Il rituale dello scambio del dono – una tarma della farina posizionata presso il capanno – tra maschio e femmina di averla meridionale (foto di Paolo Manzi)
Oltre alla bellezza, le averle sono celebri nel mondo ornitologico anche per la loro tecnica di caccia: prevalentemente insettivore (cavallette, farfalle, libellule, coleotteri) ma con una dieta che comprende anche piccoli mammiferi, uccelli, rane e lucertole, le averle sono straordinarie cacciatrici. Scelta una postazione di osservazione collocata in un punto “panoramico”, come la cima di un cespuglio o di un albero ai margini di prati o coltivi, assumono una postura eretta, che le rende ben visibili anche da notevole distanza; da qui spiccano il volo per raggiungere con rapide battute d’ala la preda e catturarla, il più delle volte a terra.

Una averla meridionale con i resti di una sterpazzolina (Sylvia cantillans) nel becco (tutte le prede posizionate presso il capanno sono già morte, provenienti da roadkill) (foto di Paolo Manzi)
Una volta catturata e uccisa col becco la preda, la infilzano su rami appuntiti o spinosi per nutrirsene con calma in un secondo momento. Non è pertanto raro imbattersi in cavallette, coleotteri o topi infilzati e consumati solo in parte: sono le dispense delle averle! Da qui il soprannome di uccello impalatore – il conte Vlad ne sarebbe fiero – o uccello macellaio!

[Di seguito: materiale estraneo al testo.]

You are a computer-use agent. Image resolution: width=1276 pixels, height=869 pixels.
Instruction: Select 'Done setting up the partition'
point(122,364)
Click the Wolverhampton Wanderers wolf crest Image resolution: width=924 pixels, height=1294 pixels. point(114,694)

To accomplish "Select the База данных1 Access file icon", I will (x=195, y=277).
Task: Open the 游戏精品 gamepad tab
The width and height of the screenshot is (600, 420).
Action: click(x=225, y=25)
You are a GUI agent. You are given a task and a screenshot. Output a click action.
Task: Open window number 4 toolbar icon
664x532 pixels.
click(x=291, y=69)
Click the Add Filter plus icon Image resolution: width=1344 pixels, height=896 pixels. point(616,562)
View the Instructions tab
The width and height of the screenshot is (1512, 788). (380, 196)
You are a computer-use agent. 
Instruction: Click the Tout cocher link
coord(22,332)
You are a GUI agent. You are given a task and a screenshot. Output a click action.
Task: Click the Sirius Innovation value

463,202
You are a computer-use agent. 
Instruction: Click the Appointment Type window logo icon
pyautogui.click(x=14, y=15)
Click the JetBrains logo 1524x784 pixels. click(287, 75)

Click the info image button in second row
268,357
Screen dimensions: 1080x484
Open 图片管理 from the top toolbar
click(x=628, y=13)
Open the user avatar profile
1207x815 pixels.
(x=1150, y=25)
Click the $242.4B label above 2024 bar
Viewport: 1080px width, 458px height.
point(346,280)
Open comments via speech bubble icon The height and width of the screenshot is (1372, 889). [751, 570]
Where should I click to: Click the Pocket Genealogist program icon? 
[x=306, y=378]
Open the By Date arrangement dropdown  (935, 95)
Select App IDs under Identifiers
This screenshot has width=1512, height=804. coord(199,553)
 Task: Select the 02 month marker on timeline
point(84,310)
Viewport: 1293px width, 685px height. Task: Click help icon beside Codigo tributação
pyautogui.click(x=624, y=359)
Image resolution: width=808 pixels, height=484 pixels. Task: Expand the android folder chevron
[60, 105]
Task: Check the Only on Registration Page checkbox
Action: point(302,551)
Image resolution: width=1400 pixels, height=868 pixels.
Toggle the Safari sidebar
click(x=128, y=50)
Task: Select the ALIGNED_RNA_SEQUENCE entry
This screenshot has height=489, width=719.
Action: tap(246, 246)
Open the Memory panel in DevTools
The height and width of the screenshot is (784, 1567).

Una averla capirossa in tutta la sua eleganza (foto di Paolo Manzi)
Come possiamo tutelare le averle?
Per difendere questi splendidi passeriformi, preziosi indicatori di biodiversità, oltre , come ovvio, ad evitare pesticidi sarebbe auspicabile aumentare la presenza di siepi e di arbusti ai margini di prati, pascoli e campi, che possano fungere da posatoi e siti di nidificazione, incentivare il pascolo estensivo e incrementare la disponibilità di piccole porzioni di incolto, che aumentino la disponibilità di prede.